[llvm] [SDAG] Fix type checks in `ShrinkDemandedOp` to avoid creating invalid truncates (PR #92730)
via llvm-commits
llvm-commits at lists.llvm.org
Mon May 20 03:06:38 PDT 2024
llvmbot wrote:
<!--LLVM PR SUMMARY COMMENT-->
@llvm/pr-subscribers-backend-x86
Author: Yingwei Zheng (dtcxzyw)
<details>
<summary>Changes</summary>
In `TargetLowering::ShrinkDemandedOp`, types of lhs and rhs may differ before legalization so we should check the both.
In the original case, `VT` is `i64` and `SmallVT` is `i32`, but the type of rhs is `i8`.

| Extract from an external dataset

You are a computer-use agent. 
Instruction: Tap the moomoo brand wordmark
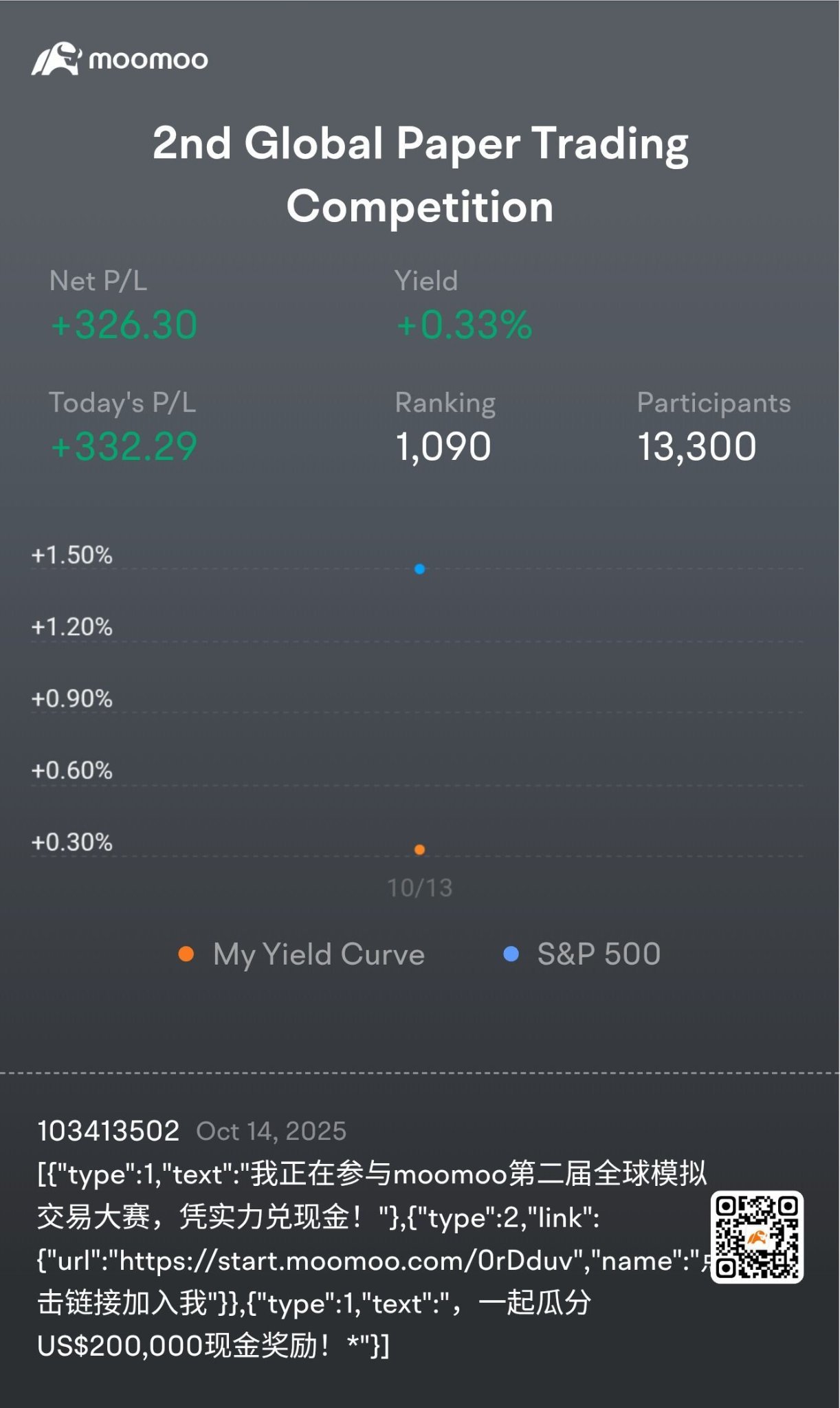pyautogui.click(x=148, y=60)
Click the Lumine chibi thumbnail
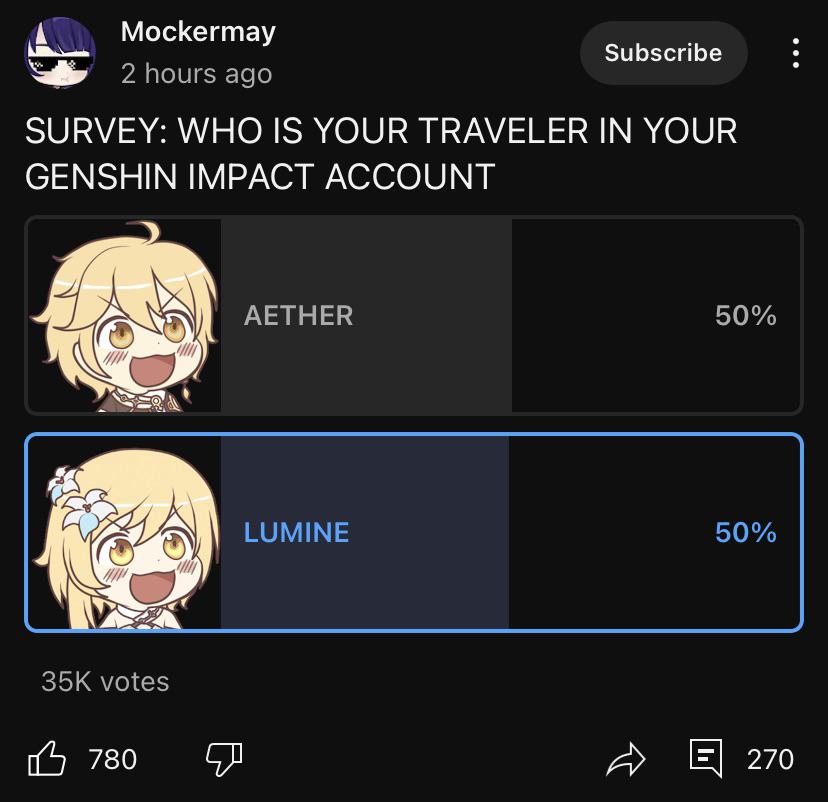Image resolution: width=828 pixels, height=802 pixels. (x=124, y=532)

See the description about ISD::SHL for further information:
> After legalization, the type of the shift amount is known to be TLI.getShiftAmountTy(). Before legalization the shift amount can be any type, but care must be taken to ensure it is large enough.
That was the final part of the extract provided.